# Outer Hebrides



## ajb1 (Oct 18, 2011)

I am off to The Gambia tomorrow - by plane not van!!!!
I am also off to The Outer Hebrides in May/June. I know this is a well covered topic but anything you can offer in the way of advice would be great - ferries/midges/ campsites/how long do we need in the islands etc???
Andy


----------



## barryd (May 9, 2008)

Been to a lot of the islands. Presume you are aware of the Cal Mac hopscotch tickets? If your going to do a few islands then thats the way to go. Dont know about campsites as we didnt really use them as wilding in the islands is much better and dead easy.


----------



## selstrom (May 23, 2005)

Best to get Hop Scotch ticket, start at Oban, the sail out through the Sound of Mull is spectacular, to Barra. Then work your way up the Islands to Stornoway and get ferry back to Ullapool. I would only book for Oban To Barra as you just turn up for the smaller more frequant inter island ferries.

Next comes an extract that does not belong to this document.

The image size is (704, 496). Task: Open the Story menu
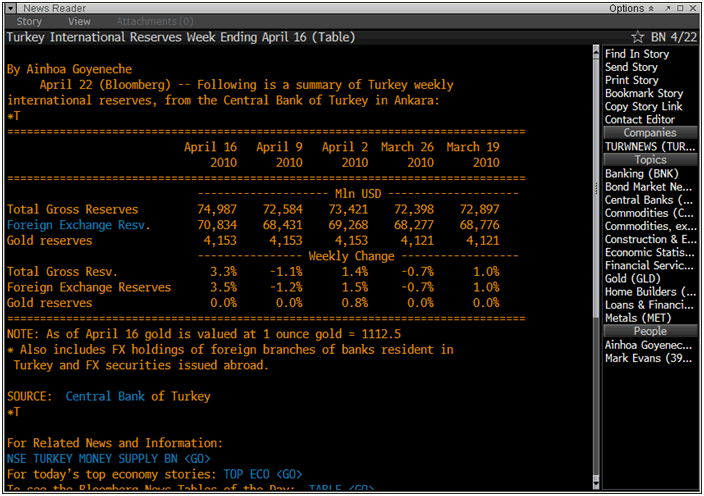click(29, 21)
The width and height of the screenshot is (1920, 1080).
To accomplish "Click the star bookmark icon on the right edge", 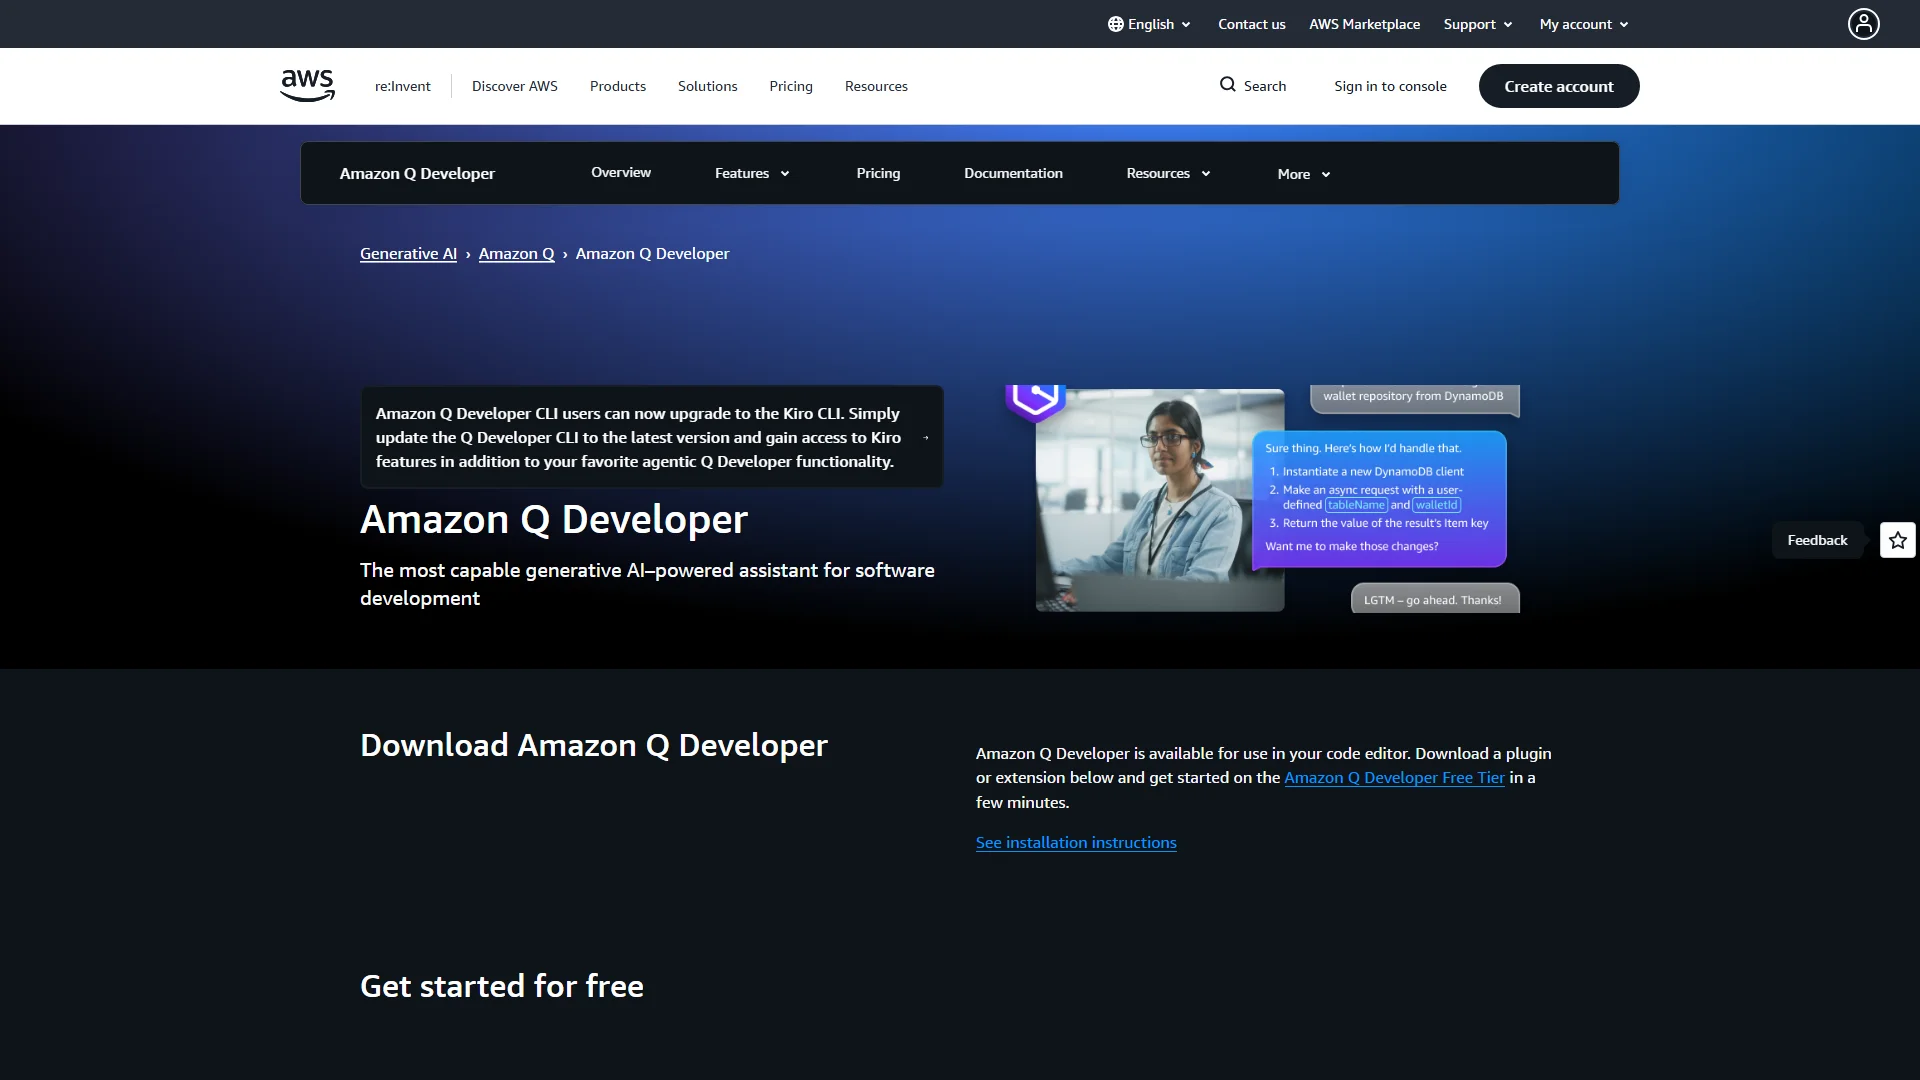I will [x=1896, y=539].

Not much open on Harris & Lewis on a Sunday.

There are a few campsites but most people wild camp, some fantastic locations.


----------



## ktesis (May 11, 2005)

Agree with what has been said get a hopscotch ticket saves a lot of time and trouble. Visit a tourist office on the islands and get a copy oft he recently printed list of chem points!There are not many! Fill up at oban with fuel as island prices make your eyes water! 
There are very few campsites but plenty of places to wild camp. Again the tourist offices can sometimes help with this. look for car parks scattered around they sometimes have toilets and water tap for refill putposes. Try some of the local produce particularly blackpudding its delish!


----------



## Jagman (Feb 16, 2008)

Hi Andy,

I guess you will be too busy to open this before returning from Gambia - safe journey anyway 

....... when you return have a look at these two threads which contain relevant stuff

www.motorhomefacts.com/ftopict-109786-.html

www.motorhomefacts.com/ftopict-105870-.html

worth reading through both

Happy travels

Dave


----------



## 4maddogs (May 4, 2010)

I think you need a lifetime for the Outer Hebs!

My view would be to slow down and enjoy. Just go to one island and go back again and again for the others.

Also try to buy as many of your provisions on the islands as it is a poor economy and tourism is a lifeline for the people who live there.

Just my view
Julie


----------